The Care Quality Commission’s review of radiology practices found significant variations in the amount of time taken to report the results of scans and x-rays to patients. This, in turn, impacted on patient’s receiving timely care. The review also highlighted there were not enough radiologists to meet demand and identified the shortage as a contributory factor to the delays and backlogs.

The shortage of radiologists has not gone unreported within recent years. Sara Bainbridge, policy manager at Cancer Research UK, commented: patients could be missing out on timely scan results to tell them if they have cancer.

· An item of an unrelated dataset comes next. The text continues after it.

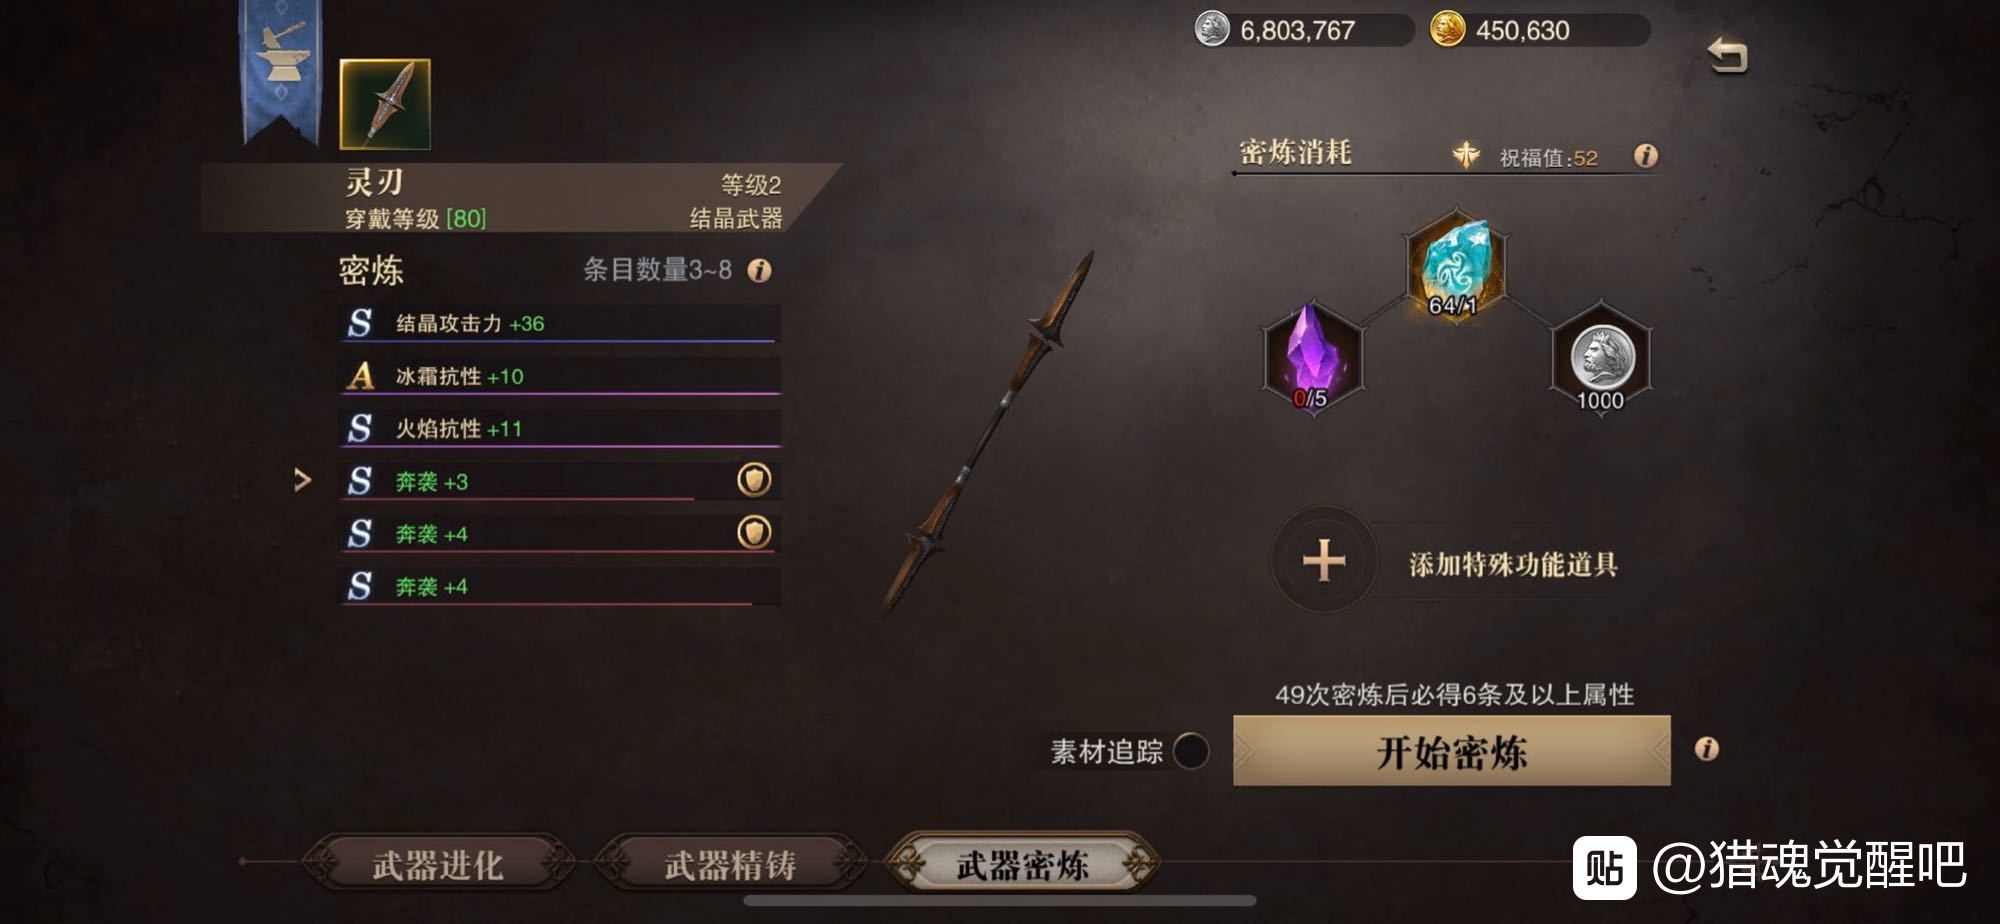Screen dimensions: 2000x924
Task: Select the 结晶攻击力 +36 attribute row
Action: click(559, 323)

Dr Nicola Strickland, president of The Royal College of Radiologists, also criticised the Government for failing to invest in trainee radiologists commenting: “Without more radiologists, more patients will miss out on vital new interventional procedures, and they will wait even longer for diagnoses of cancer and serious diseases.”

Professor Ted Baker, CQC’s chief inspector of hospitals, explained that the report revealed a major disparity in timescales for interpreting and reporting on examinations, meaning some patients were left waiting far longer for their results. He commented: “We are calling for agreed national standards to ensure consistent, timely reporting of radiological examinations… this will allow trusts to monitor and benchmark their own performance and ensure that, for example, patients are not put at risk by delays in their x-ray results.”

Sarah Barrett, Trainee Solicitor in the Medical Negligence team, comments: “It’s disheartening to learn that once again, staff shortages are being blamed for the declining standards in patient healthcare. Whilst the recommendations made by the CQC go some way in protecting patients, I remain dubious as to whether these standards, like others set in the past (A & E and appointment waiting times, to name but a few) will be met.”